Above points aside, I rather like the game.

While, yes, things are uniformly gray and drab throughout, it also manages to create a cohesive reality. You do get the sense of humanity being on its last legs - of a world that was once bright and lively - which has been irreparably changed. The time before Emergence Day is hinted at, here and there. The Cole Train was a celebrated sports hero, and near the end of the game we learn that Marcus Fenix was not always a war-hardened old-hand at death dealing - he clearly had a privileged youth, in a huge estate - but this seed of information is wisely left to bloom and grow in the player's imaginations, instead of being over-explained. Lovely.

While the characters are a bit too prototypical (Baird is the capable but loud-mouthed sarcastic jerk, Cole is the affable comic relief, Dom is your stalwart, reliable right-hand), they do a good job of developing a sense of camaraderie over the course of the game. By the time you board the final train, there is a sense that these are your boys, and you're working together.

The controls, which felt too sluggish at first, slowly reveal themselves to be perfectly capable of getting the job done. I found my fun factor jumping by leaps and bounds when I started shooting wretches from the hip with the shotgun or Boltok pistol, and using the Gears' snub-nosed pistol from cover.

Once you get comfortable with the mechanics and controls - despite the limited scope of its mechanics (shoot mans, move forward, shoot more mans) - it's very fun to play.


Having defeated it, I recalled my impressions/game diary article the other day.
"Y'know what it feels like?

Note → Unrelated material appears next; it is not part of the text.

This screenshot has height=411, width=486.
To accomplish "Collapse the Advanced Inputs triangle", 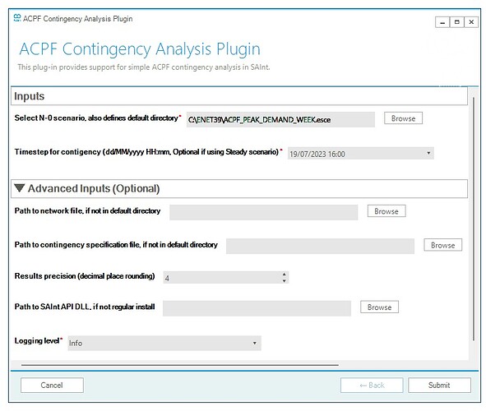I will click(20, 188).
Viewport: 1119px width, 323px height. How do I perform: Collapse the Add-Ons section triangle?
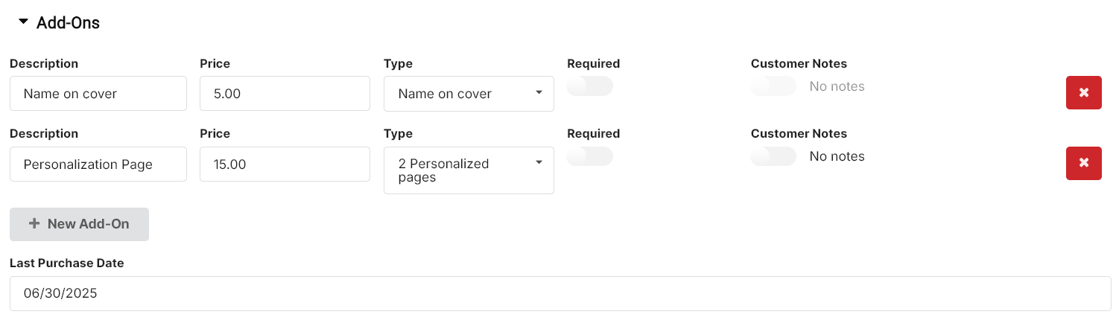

It feels like the promising first try of a team that will do much better with a bigger-budget sequel."
And so, I promptly threw in Gears of War 2 and played through the opening sequence.

Yes. Yes.

This is what I wanted Gears to be. It is a big, loud feast of set pieces, capable graphics, a well-realized world, use of color and actual character development on the part of Dom. I hear Dom's narrative thread will get a bit insufferable when we finally catch up with Mrs. Sidekick, but I don't care - Gears 2, so far, feels like the game I was hoping Gears would be.

So far.

* * *

Oh, also, why the fuck is Rev Your Chainsaw a face button instead of the left bumper? Is it because Epic wants it to be more than a bit awkward? Don't tell me "it's because the left bumper is your objectives button." That button should be a face button and the chainsaw should be on the bumper so you can still intuitively control the camera while you're trying to carve up your holiday locust.